>>What is a clinical research study?
A clinical study involves research using human volunteers (also called participants) that is intended to add to medical knowledge. Clinical research studies help researchers test whether a new potential medication is effective and safe for the general public.
Clinical research studies are sometimes referred to as “clinical trials.” Both mean the same thing.
>>How do clinical research studies work?
Before new medications become available on the market, they must go through rigorous testing before being approved by the FDA (Food and Drug Administration). There are many stages before a drug can be approved including both lab, animal, and human testing. Our site specifically conducts trials with patients who are suffering from specific conditions to evaluate the overall safety and effectiveness of an investigational medication. Throughout the study, you will be seen regularly by our clinical research team. We will check your current health and medical history, provide instructions about the trial, and carefully monitor your health during your participation in the research study.
Clinicaltrials.gov gives a great explanation here
>>What is Informed Consent?
Informed Consent occurs before you participate in a trial to make sure you understand the study, have all your questions properly answered, and learn about your rights as a study volunteer. This process helps you decide whether you want to become involved in a study and if it is in your best interest.
>>What are my rights as a study volunteer?
You can withdraw from a clinical study at any time and for any reason, even after signing the informed consent form. You also have the right to learn about new risks or findings that emerge throughout the study. If researchers learn that a treatment harms you, you will be immediately notified and withdrawn from the study.
>>Do I need Medical Insurance to Participate?
No. Health insurance is not required, nor is insurance information collected.
>>Is there any cost to participate?
No. All study related procedures and investigational medications are provided to you at no charge.

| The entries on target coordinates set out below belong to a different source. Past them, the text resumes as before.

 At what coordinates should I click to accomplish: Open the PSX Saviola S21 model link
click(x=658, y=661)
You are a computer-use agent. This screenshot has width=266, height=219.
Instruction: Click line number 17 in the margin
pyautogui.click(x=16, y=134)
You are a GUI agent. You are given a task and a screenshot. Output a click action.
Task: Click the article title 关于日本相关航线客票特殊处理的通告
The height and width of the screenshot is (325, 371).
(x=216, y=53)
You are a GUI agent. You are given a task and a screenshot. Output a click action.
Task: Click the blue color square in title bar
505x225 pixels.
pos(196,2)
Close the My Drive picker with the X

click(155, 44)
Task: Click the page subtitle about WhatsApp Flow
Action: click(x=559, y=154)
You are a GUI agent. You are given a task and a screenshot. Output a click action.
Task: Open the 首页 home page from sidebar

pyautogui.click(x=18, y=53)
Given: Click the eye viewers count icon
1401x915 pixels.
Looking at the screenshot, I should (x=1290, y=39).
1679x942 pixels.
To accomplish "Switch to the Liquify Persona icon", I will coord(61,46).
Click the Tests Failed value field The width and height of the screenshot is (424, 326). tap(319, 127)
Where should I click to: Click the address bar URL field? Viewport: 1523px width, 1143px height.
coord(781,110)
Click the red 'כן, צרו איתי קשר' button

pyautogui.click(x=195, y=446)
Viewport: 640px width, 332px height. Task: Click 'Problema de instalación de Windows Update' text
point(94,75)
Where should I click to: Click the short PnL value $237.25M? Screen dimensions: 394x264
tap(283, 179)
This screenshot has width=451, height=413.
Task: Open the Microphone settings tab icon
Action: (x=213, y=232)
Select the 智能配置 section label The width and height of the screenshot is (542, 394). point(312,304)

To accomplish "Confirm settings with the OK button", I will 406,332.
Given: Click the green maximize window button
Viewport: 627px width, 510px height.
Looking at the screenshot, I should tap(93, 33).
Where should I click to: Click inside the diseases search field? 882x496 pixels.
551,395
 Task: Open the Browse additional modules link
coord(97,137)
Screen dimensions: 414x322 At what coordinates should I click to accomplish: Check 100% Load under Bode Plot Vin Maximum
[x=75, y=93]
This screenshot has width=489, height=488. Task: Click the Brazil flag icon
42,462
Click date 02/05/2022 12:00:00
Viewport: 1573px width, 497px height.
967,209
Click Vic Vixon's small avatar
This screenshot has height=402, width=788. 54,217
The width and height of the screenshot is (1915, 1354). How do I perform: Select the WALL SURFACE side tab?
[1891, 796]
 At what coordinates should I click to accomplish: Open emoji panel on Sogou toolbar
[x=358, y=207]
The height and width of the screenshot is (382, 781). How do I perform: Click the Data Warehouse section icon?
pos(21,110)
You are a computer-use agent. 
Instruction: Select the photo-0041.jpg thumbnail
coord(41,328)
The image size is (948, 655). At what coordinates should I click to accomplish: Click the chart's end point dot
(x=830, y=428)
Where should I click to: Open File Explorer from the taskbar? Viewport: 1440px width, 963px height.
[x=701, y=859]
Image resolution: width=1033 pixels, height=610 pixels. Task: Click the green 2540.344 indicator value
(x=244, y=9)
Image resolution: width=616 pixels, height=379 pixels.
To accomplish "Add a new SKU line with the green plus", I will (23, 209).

>>Is there compensation for my participation?
Most trials provide compensation for your time and travel.
>>What can you expect as a study volunteer?
Throughout the study you will regularly be seen by our clinical research team. We will go over your current health and medical history, provide instructions about the trial, and carefully monitor your health during your participation in the research study.
>>How do I know if I am eligible to participate?
Eligibility criteria differs from trial to trial. The criteria includes factors such as a patient’s age and gender, the type and stage of disease, and whether the patient has had certain treatments or has other health problems.
Eligibility criteria ensures that new approaches are tested on similar groups of people. This makes it clear to whom a clinical trial’s results apply. These criteria also are a safety measure. They ensure a trial excludes any people for whom the potential medication’s known risks outweigh any possible benefits.
>>How do I know if participating in a research trial is right for me?
We evaluate each patient individually to ensure you are a qualified candidate. Our doctors will collaborate with your doctors to make sure a clinical research study is the right path for your medical care. After a thorough review of your medical history and an evaluation of your lab work, one of our doctors will talk with you and decide if a trial is in your best interest.
>>Where can I find more information about clinical trials?
There are several government agencies involved in regulating clinical research studies. These and other third parties also provide great additional information about clinical trials:
All clinical trials being conducted in the United States must be listed at www.clinicaltrials.gov. This is also a good resource for finding more trials being conducted in the area. All results of clinical trials must be posted on their website as well.